Women who wanted to join Manhattan-based Plumbers’ Local 2—United Association of Journeymen and Apprentices of the Plumbing and Pipefitting Industry of the United States and Canada (UA)—faced the usual discrimination and harassment, but they also confronted one of the most notoriously corrupt locals in New York City.

“As far as anyone remembers, plumbers in New York City metro area could never boast of a fair referral system out of a union hiring hall,” according to the Union Democracy Review. “Contractors can hire or reject any dues payer as they please, a system which allows employers and union business agents to put whomever they want on the best jobs without worrying about annoying contractual and legal obligations.”

The above statement was published in 2006, a decade after top officials of the plumbers’ union were convicted on federal charges of bribery and extortion—and two decades after women first tried to join Local 2.

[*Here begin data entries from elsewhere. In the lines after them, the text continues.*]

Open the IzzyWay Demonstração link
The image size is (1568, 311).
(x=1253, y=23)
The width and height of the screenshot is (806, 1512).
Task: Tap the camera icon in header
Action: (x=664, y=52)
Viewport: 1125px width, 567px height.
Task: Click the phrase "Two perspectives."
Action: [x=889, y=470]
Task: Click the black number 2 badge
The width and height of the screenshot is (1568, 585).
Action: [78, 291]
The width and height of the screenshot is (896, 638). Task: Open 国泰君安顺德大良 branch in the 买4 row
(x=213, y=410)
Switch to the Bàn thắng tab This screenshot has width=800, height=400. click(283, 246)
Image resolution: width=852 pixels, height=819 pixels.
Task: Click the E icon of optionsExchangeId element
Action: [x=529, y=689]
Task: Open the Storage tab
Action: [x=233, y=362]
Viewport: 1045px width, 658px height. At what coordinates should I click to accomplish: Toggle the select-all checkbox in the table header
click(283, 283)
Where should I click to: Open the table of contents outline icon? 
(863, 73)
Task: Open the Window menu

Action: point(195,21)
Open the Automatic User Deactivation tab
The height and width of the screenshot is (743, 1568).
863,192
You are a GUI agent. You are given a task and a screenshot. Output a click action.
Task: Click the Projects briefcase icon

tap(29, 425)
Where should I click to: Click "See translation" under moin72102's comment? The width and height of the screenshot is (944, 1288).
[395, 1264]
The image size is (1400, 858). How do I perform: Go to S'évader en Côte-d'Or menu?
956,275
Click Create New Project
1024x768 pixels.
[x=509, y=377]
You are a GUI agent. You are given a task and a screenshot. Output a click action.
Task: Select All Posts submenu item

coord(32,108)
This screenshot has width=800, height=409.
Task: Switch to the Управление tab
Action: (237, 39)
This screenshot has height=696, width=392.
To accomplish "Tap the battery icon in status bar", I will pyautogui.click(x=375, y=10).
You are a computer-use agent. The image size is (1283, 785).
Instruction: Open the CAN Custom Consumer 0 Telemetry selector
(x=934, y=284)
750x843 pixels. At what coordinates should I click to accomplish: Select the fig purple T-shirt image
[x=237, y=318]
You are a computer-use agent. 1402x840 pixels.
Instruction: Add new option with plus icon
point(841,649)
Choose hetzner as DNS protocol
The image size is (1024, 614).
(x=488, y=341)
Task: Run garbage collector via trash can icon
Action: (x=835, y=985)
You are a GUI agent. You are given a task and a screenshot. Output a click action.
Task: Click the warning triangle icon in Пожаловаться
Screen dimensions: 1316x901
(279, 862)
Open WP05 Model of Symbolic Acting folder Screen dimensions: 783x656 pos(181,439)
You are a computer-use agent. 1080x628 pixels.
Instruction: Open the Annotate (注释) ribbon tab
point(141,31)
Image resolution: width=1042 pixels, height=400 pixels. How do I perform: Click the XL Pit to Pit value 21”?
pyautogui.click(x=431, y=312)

During the late 1970s and 1980s anyone wanting to join Local 2 took one of two paths: the traditional apprenticeship or a state-sponsored trainee program designed for women and minorities. In the late 1970s Kay Webster tried both approaches unsuccessfully. She appealed to the city’s Human Rights Commission, and achieved a victory; nevertheless, she chose to work as nonunion plumber for 14 years. Elaine Ward completed the apprenticeship and received her union card but soon ran up against the union’s unfair referral system. Blacklisted, she nevertheless made the system work for her. She became a “boomer,” a traveling journeyman who uses a network of locals to find jobs around the country. Later she established a plumbing business as a sole proprietor.

UA Local 2 no longer exists. After a period of trusteeship, it was dissolved and folded into Local 1, but problems persist. The number of women in the local remains low—about one percent of its members—but some progress has been made since Ward and Webster bravely took their pioneering steps. Their stories are a testament to courage, persistence, and adaptability.